# Was my boy really $500??



## NachoPup (Jan 16, 2011)

Not that it matters, but I have been thinking about what made my Chi so expensive. The lady that I got him from said she paid $500 for him at a pet shop. When I think of a high priced pup, I see a much smaller chi with a short nose and with perfect markings. My nachos is almost 8 pounds with a longer nose and he is tall. I asked for his papers so I could research his blood line for fun but she didnt have any papers.  When you pay that much you expect show quality right? Giving her the benefit of the doubt I thought maybe she had be had by the pet shop.. any thoughts?


----------



## jesicamyers (Dec 27, 2010)

Where did you find a pet store chi for $500? They're $1200 here. She may have been telling the truth. In VA, hobby kennels are not regulated and pet stores get their dogs from hobby kennels, most of whihc are really puppy mills. AKC does not always mean bred to standard. It just means the parents were registered.


----------



## Lou_lou (Jul 23, 2009)

That seems a fair price you would pay more for a chi cross here. I payed £1200 (just under $2000) for my first bitch, no offence meant to my baby but I was ripped off!!


----------



## jan896 (Dec 9, 2009)

I paid $1200.00 for Chico.... his breeder shows dogs and is the President for Maryland club of chihuahuas. I can't imagine $500 for show quality...I would think it would be much more for show


----------



## chi's R me (Jun 30, 2009)

NachoPup said:


> Not that it matters, but I have been thinking about what made my Chi so expensive. The lady that I got him from said she paid $500 for him at a pet shop. When I think of a high priced pup, I see a much smaller chi with a short nose and with perfect markings. My nachos is almost 8 pounds with a longer nose and he is tall. I asked for his papers so I could research his blood line for fun but she didnt have any papers.  When you pay that much you expect show quality right? Giving her the benefit of the doubt I thought maybe she had be had by the pet shop.. any thoughts?

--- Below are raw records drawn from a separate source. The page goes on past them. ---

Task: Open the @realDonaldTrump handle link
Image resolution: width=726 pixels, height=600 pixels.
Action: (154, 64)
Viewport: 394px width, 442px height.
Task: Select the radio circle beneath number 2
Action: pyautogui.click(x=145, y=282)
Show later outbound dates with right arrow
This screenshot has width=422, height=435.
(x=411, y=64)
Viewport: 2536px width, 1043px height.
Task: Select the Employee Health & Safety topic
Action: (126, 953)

In our part of the country (I live fairly close to Nachopup) you can buy a very nice chichuhua for alot less that $500.00, no it wouldn't be "show" quality but much closer to chihuahua standards. I think the prices range alot depending on where you live. There are some good breeders that arn't terrible far from us and they sell very pretty small pups reasonable (pet quality) I don't how much pet shops charge, I stay away from those places.


----------



## Smith (Jun 7, 2010)

In my area, pet shops that sell dogs (at least one chain I know of) sell nearly all their puppies for between $800-$1500, including 'designer' mixes. I think, in general, folks who purchase from pet stores don't have a sense of what an appropriate price would be, or they would protest such high prices! I can guarantee no puppy purchased from a pet store was bred to show quality standards. Commercial kennels are about quantity rather than quality.


----------



## NachoPup (Jan 16, 2011)

Thanks everyone, I had no clue! I love my Nachopup anyways!!


----------



## Amandarose531 (Aug 9, 2010)

Generally speaking pet store pups aren't very desirable, fear of puppy mills etc. come to mind but i've seen local pups go for anywhere from $100-2500 here.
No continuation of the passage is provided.